If all went as planned, they would slip quietly out of the park's northern entrance a couple of days later without ever being seen by Park Service rangers.
For a while, things went smoothly, and Doug Ammons, Rob Lesser and Bob McDougall splashed their way down the churning world-class whitewater of Yellowstone's Grand Canyon. They camped, ate and got back in their boats to tackle the more challenging Black Canyon downstream. Then, as they scouted a class V rapid near the mouth of Hellroaring Creek, the distinct whup of helicopter blades emerged from the din of the crashing rapid. Glancing up, the trio saw men in Park Service uniforms glaring down.
"They looked like if they had machine guns they'd be shooting at us," says Ammons, who later wrote about the trip in his classic kayaking essay, "Counting Coup on the Yellowstone River."
Lesser – a former Yellowstone Park naturalist and Idaho-bred kayaking pioneer – had been arrested here before, forced to shoulder his loaded kayak and hike out of the canyon. Same river, same rapid. "Fuck off," Lesser remembers thinking. "I didn't want to be disrespectful, but I sure as hell wasn't carrying my boat out from there again."
The three jumped into their boats and the chase was on. At times, the helicopter flew deep within the canyon's walls, just 30 feet above the kayakers, whipping up a windstorm that threatened to tear the paddles from their hands. Commands blared from a megaphone. At one point, Ammons put his hand to his ear in a cheeky "I can't hear you" gesture and was blown over. He rolled upright and kept paddling.
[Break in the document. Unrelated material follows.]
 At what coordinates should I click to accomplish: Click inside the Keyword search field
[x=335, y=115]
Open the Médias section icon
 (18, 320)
In the end, though, there was no escape. The rangers arrested the men and locked their boats behind bars for two years. The kayakers got off with minor fines.
That was in 1986. Today, the high-stakes game of cat-and-mouse continues, because despite years of opposition from boating activists and kayaking's evolution into a mainstream activity, it remains a federal offense to kayak, raft or otherwise float any whitewater in Yellowstone National Park.
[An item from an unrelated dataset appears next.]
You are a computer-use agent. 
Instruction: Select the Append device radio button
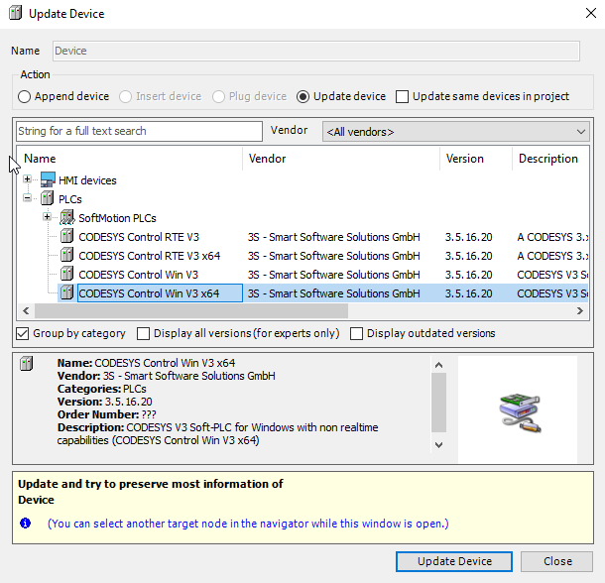[25, 96]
"Yellowstone has the largest block of rivers in the country that is prohibited to paddling," says Kevin Colburn, stewardship director for the paddling group American Whitewater. "It's an anomaly in the entire national park system."
Now, paddlers hope a new river management plan for two designated wild and scenic rivers elsewhere in the park will provide the opening they need to spur a new discussion about Yellowstone's waters. But they face an upstream paddle. A decades-long battle over the issue has divided the conservation community, and the Park Service says Yellowstone's resources are already stretched thin. Kayakers aren't the only group clamoring for access. Stand-up paddleboarders, snow kiters, snow bikers and BASE jumpers – along with ATV riders, remote-control airplane enthusiasts and Segway operators – have all requested access to Yellowstone's iconic landscapes. Which raises a sticky question for national parks all over the country: Where do you draw the line?